Les 21 passagers du navire Bandero, affrété par la fondation du militant écologiste Paul Watson, ont été expulsés d'Islande avec interdiction de retour pour une durée minimale de deux ans. Cette décision fait suite à leur arrestation la semaine dernière alors qu'ils tentaient d'entraver le Hvalur 9, l'un des derniers baleiniers actifs dans le pays.
Une expulsion notifiée après l'arrestation
Le Bandero avait été arraisonné dans la nuit de jeudi à vendredi au large de l'Islande. Selon un porte-parole de la police islandaise, Gunnar Runar Sveinbjörnsson, « tous les membres de l'équipage du Bandero se sont désormais vu notifier une décision d'expulsion assortie d'une interdiction de retour ». L'interdiction s'applique pour une durée minimale de deux ans, a-t-il précisé à l'AFP.

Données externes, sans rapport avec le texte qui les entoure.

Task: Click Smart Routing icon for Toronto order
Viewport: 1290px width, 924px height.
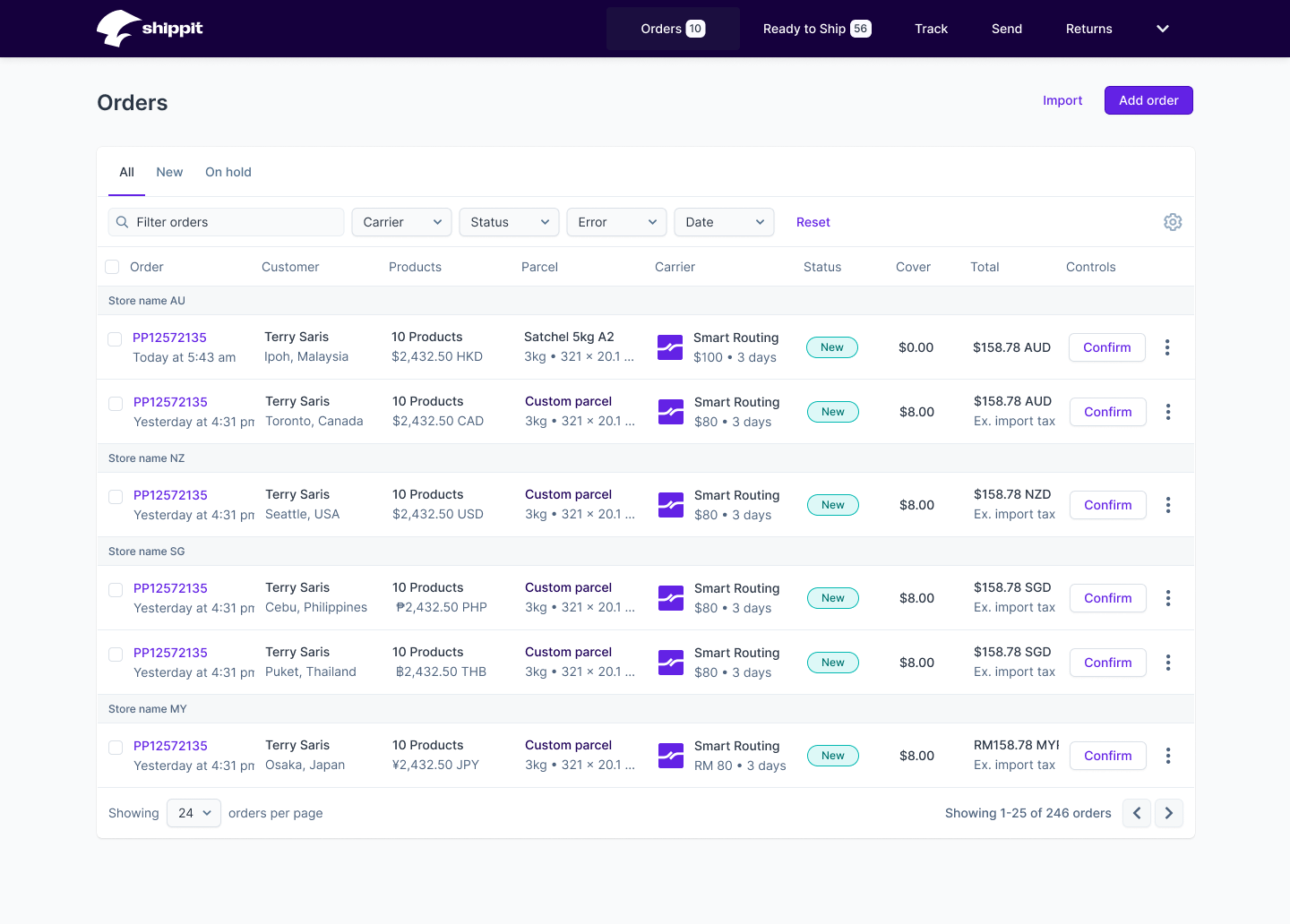Action: coord(671,412)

Pour les ressortissants de l'Espace économique européen (EEE), l'interdiction vaut pour le seul territoire islandais, tandis que pour les autres, elle s'étend à l'ensemble de l'espace Schengen. Les militants ont été autorisés à quitter le navire, mais doivent se présenter régulièrement à la police en attendant l'exécution de la décision.
Des tactiques d'action directe
Selon l'un des passagers, le Bandero avait d'abord tenté de percuter le baleinier en mer. Trop lent, il avait déployé une embarcation pneumatique pour déployer un filet susceptible d'endommager les hélices du Hvalur 9, sans succès. En réponse à une demande d'assistance du baleinier, les forces de sécurité islandaises ont pris le contrôle du Bandero et l'ont ramené à Reykjavik.
La police islandaise accuse les militants de « violations du droit international de la mer et de mise en danger de la sécurité maritime ». L'équipage est composé de cinq Américains, quatre Brésiliens, trois Français, deux Espagnols, un Australien, un Belge, un Canadien, un Allemand, un Britannique, un Suisse et un ressortissant de Trinité-et-Tobago, selon une liste fournie par la fondation Watson. Paul Watson lui-même n'était pas à bord.
Un précédent en Antarctique
La fondation affirme que l'arraisonnement a eu lieu dans les eaux internationales, alors que le Bandero avait « surveillé et poursuivi » le Hvalur 9 pendant plusieurs semaines. La Captain Paul Watson Foundation (CPWF) n'a pas réagi dans l'immédiat aux sollicitations de l'AFP.
Ce n'est pas la première action du genre. En mars, dans l'océan Antarctique, le Bandero avait délibérément percuté un chalutier de krill norvégien, qui avait pu poursuivre sa route. Paul Watson est connu pour ses tactiques d'« action directe », incluant l'éperonnage de navires, l'utilisation d'armes acoustiques, de canons à eau et de bombes puantes.
L'Islande, dernier bastion avec la Norvège et le Japon
L'Islande est, avec la Norvège et le Japon, l'un des trois derniers pays à autoriser la chasse commerciale à la baleine. Le gouvernement islandais prévoit d'introduire cet automne un projet de loi visant à interdire cette pratique, une évolution qui pourrait rendre ces incidents plus rares à l'avenir.